Centre’s
plan for Budget overhaul doable?
India’s
Union Budget is set to see sweeping changes. The finance ministry set the ball
rolling a couple of weeks ago with the announcement that it would merge the
General and Rail Budgets. And most recently, it has declared its intention to
present the budget a month earlier from the customary last working day of
February. Plans to do away with the distinction between Plan and non-Plan
expenditure and replacing it with capital and revenue expenditure are also on
the anvil. The overall idea is to streamline processes and make the budget more
relevant.
The
declaration to join Rail and General Budget, for example, is a landmark move.
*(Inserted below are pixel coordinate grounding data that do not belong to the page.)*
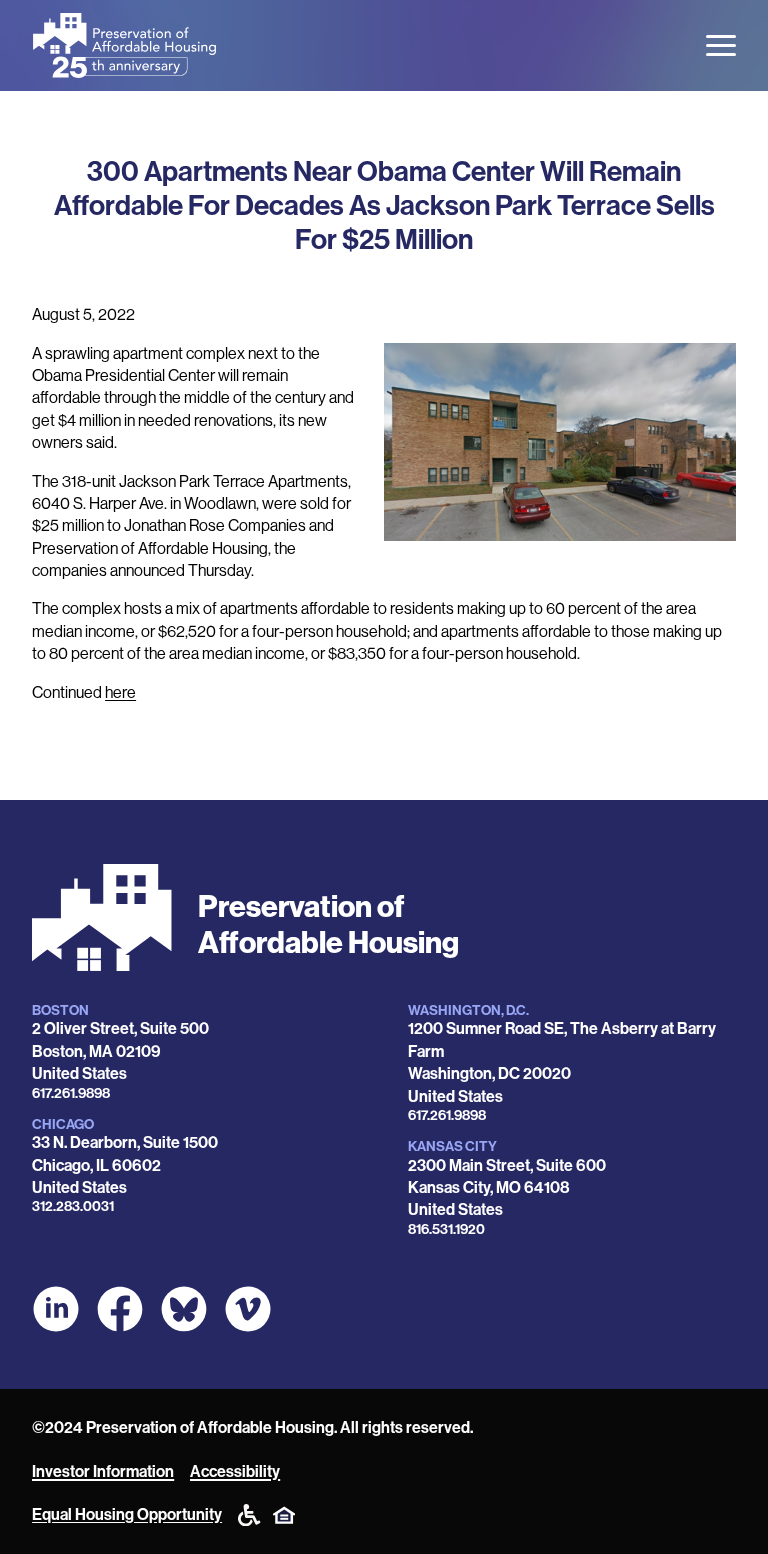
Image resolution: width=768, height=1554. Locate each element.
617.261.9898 (71, 1093)
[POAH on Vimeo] (248, 1309)
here (120, 692)
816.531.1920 (446, 1229)
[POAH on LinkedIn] (56, 1309)
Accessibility (235, 1471)
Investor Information (103, 1471)
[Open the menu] (721, 45)
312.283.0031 (73, 1206)
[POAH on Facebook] (120, 1309)
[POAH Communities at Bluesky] (184, 1309)
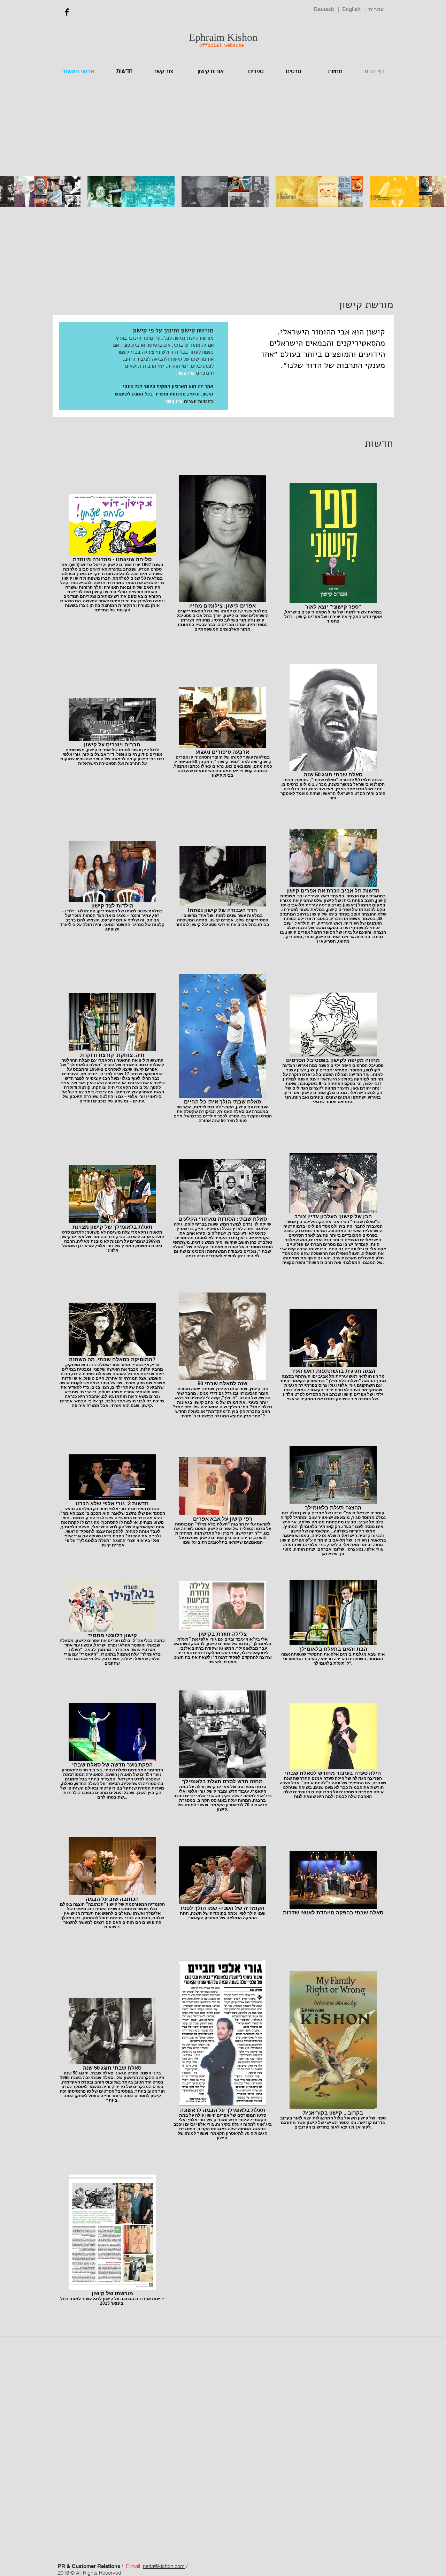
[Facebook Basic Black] (66, 12)
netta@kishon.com (164, 2566)
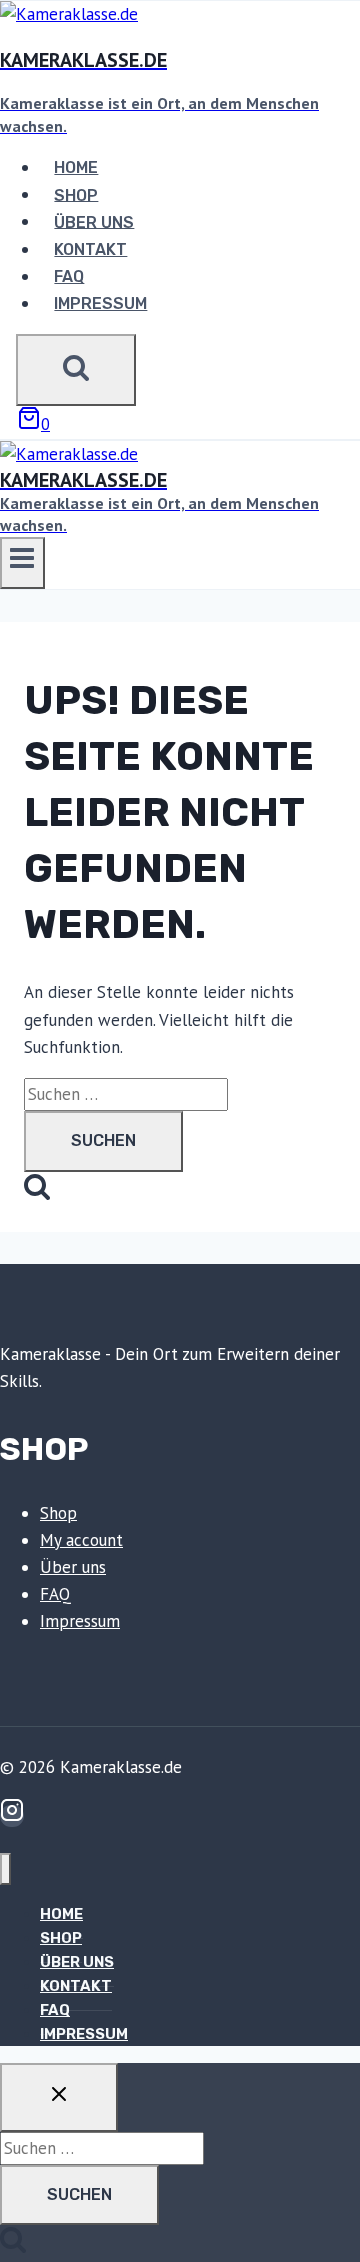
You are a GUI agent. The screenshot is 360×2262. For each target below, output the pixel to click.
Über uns (94, 221)
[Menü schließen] (5, 1869)
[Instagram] (12, 1816)
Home (76, 167)
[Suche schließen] (59, 2097)
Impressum (100, 303)
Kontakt (90, 249)
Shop (76, 194)
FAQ (69, 276)
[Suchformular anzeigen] (76, 370)
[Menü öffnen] (22, 563)
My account (81, 1540)
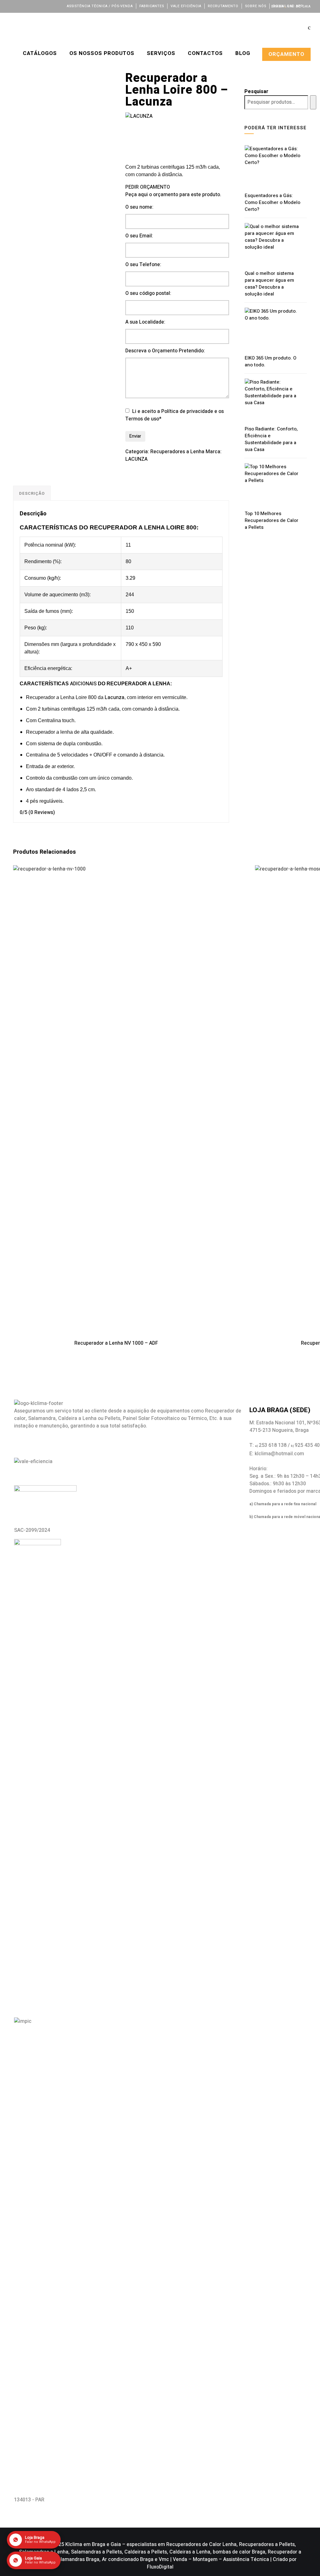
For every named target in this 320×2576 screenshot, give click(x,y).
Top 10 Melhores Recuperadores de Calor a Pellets (271, 520)
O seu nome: (139, 207)
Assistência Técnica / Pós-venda (100, 6)
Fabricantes (151, 6)
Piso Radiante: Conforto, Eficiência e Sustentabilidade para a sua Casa (271, 439)
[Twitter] (20, 5)
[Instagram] (37, 5)
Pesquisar (256, 91)
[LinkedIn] (29, 5)
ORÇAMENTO (286, 54)
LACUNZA (136, 459)
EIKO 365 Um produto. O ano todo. (270, 361)
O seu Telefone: (143, 264)
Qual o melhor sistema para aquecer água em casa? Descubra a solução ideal (269, 283)
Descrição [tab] (32, 493)
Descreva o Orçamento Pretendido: (165, 351)
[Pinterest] (54, 5)
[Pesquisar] (313, 102)
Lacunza (114, 697)
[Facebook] (12, 5)
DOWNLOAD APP (288, 6)
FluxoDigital (160, 2567)
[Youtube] (45, 5)
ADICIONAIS (83, 683)
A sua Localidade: (145, 322)
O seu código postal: (148, 293)
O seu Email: (139, 236)
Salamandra (42, 1418)
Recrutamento (223, 6)
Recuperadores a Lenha (177, 451)
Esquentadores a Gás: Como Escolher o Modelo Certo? (272, 202)
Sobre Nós (255, 6)
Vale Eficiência (186, 6)
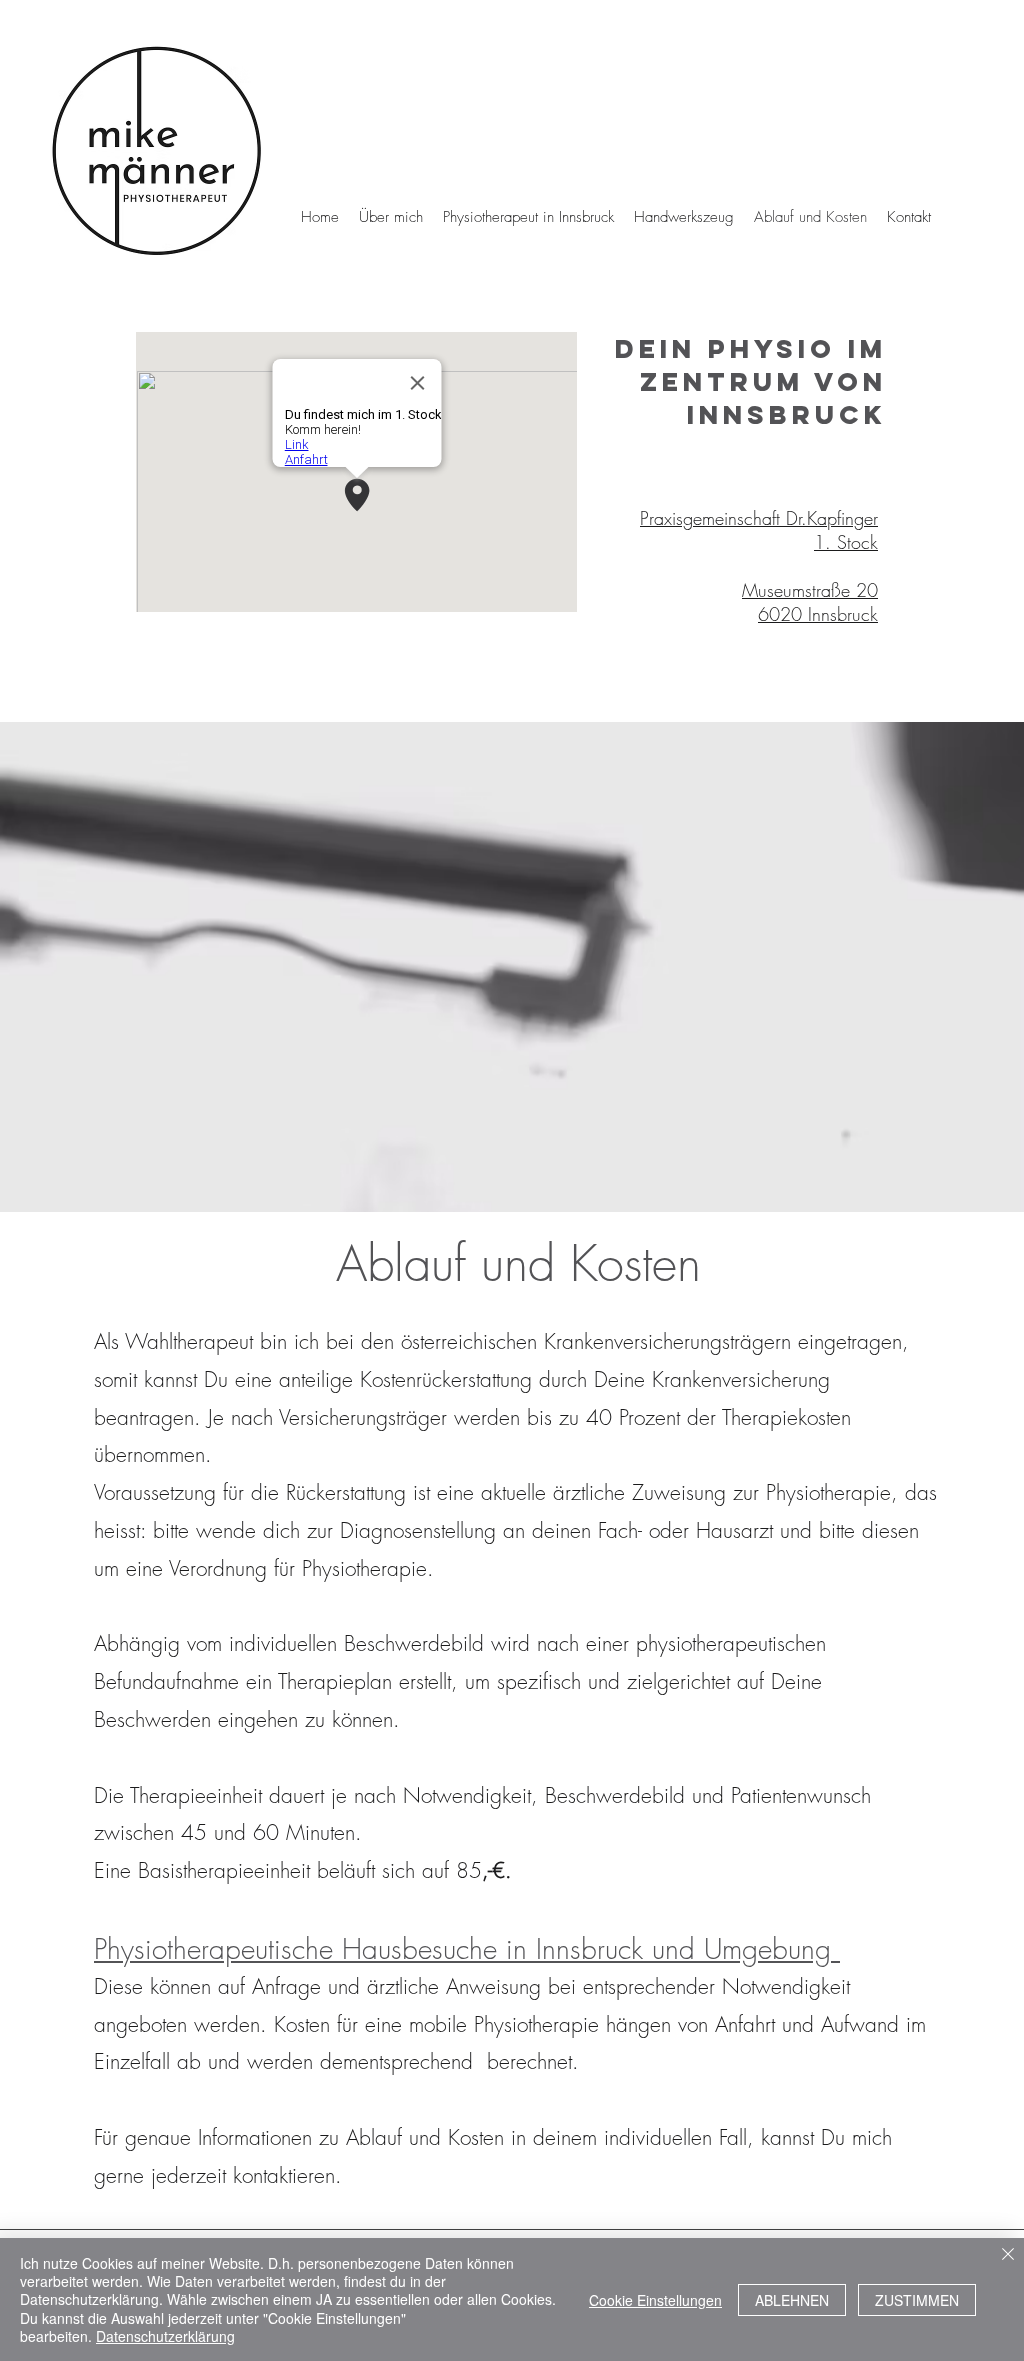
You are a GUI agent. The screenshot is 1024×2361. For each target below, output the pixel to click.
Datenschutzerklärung (165, 2336)
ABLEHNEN (792, 2300)
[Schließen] (1008, 2255)
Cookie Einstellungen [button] (655, 2300)
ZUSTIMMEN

Warranted, ironically, by the same conditions that resulted in their separation
92 years back – fund shortage. Despite being the largest contributor to
revenue, the railways was acutely cash starved circa 1925. Money required for
expansion, development and maintenance was never adequately allocated. To solve
the problem, the then British rulers decided to separate the Rail Budget to
give the railways autonomy to spend its own money.
The move
helped resolve the crisis temporarily, years down the line, the plan failed to
produce desirable results. Subsidised fares and politicisation of issues
meant development and expansions did not materialise on the scale envisaged.
So, on the recommendation of the current railway minister Suresh Prabhu, the
government has decided to go for a merger. It would relieve the Indian Railways
the annual dividend to the tune of Rs 10, 000 crore that it pays to the
government to avail Gross Budget Support. A five-member committee has been
formed to work on the modalities and submit its report on 31 August. How it
pans out in the long run, remains to be seen.
Besides the
merger, the government is also envisaging presenting the Budget a month
earlier. Up until now, the Union Budget has been presented at February-end and
the entire process dragged on till mid-May. The Finance Bill, incorporating
Budget proposals - full year expenditure as well as tax changes – is not passed
until April-end or middle of May. But, as India’s financial year begins on
April 1, in March, the government needs the Parliament’s approval through
vote-on-account, to allocate a fraction – sixth to be precise – of the funds
for the first three months of the forthcoming financial year.
The
advancement of the Budget presentation to January-end, would obviate the need for
a vote-on-account as the passing of the Finance Bill would be accomplished by
the start of the financial year. Departments and state-owned firms would not
need to wait for the Budget to be passed by the Parliament to learn of the
amount allocated to them and could start spending right from the beginning of
the fiscal year. Tax payers, especially businesses, would benefit too as they
would get to know of their tax liabilities at the onset of the fiscal year.
The move
could also help government prepare for the implementation of the Goods and
Services Tax (GST) – an indirect tax that would subsume the multitude of
existing taxes – scheduled to be rolled out from April 1, 2017. With the GST
materialising, the second part of the budget, containing tax proposals, would
get slimmer with only direct tax proposals being mentioned alongside a few
others like Customs, which would still exist.
As part of
the budget overhaul, the government, further, is planning to scrap the
distinction between Plan and non-Plan expenditure with the 12th Five-Year Plan
(2012-17) ending this fiscal. Planned expenditure is that which helps to
increase the productive capacity of the economy, like allocated spend on
sectors like rural development and education. Non-Plan expenditure, on the
other hand, is simply expense on account of interest on Government debt,
pension, subsidies, salaries and defence. The centre intends to replace it with
capital expenditure and revenue expenditure to better differentiate between
money spent on creating assets and money spent on running the government.
States are being consulted for capital and revenue expenditure classification.
An internal group is working on the same.
With all the
ambitious plans of an overhaul, the question is: can the centre seamlessly push
the changes before the April 1 deadline? Experts point out that data –
comprehensive revenue and expenditure data – gathered till December, when
preparations start in full swing, may not be sufficient enough to draw the
budget. Currently, data on revenue and expenditure trends for nine months
(April to December) of the financial year is available by the time the Budget
is finalised in mid-February. With the Budget presentation advanced to January,
just about half-a-year’s data would be available to frame it. This would pose a
challenge.
Besides,
monsoons play a crucial role in preparing the Budget – effective Budget
planning depends on the monsoon forecasts for the coming fiscal. With dates
being rescheduled earlier, proper forecasts would not be available, making the
process even more challenging.
So far, the
budget cycle typically started around September-end. But with a new target
date, preparations need to begin right away so that the Centre does not
overshoot the deadline. How doable the overhaul exercise will be and what
results it will produce, only time can tell.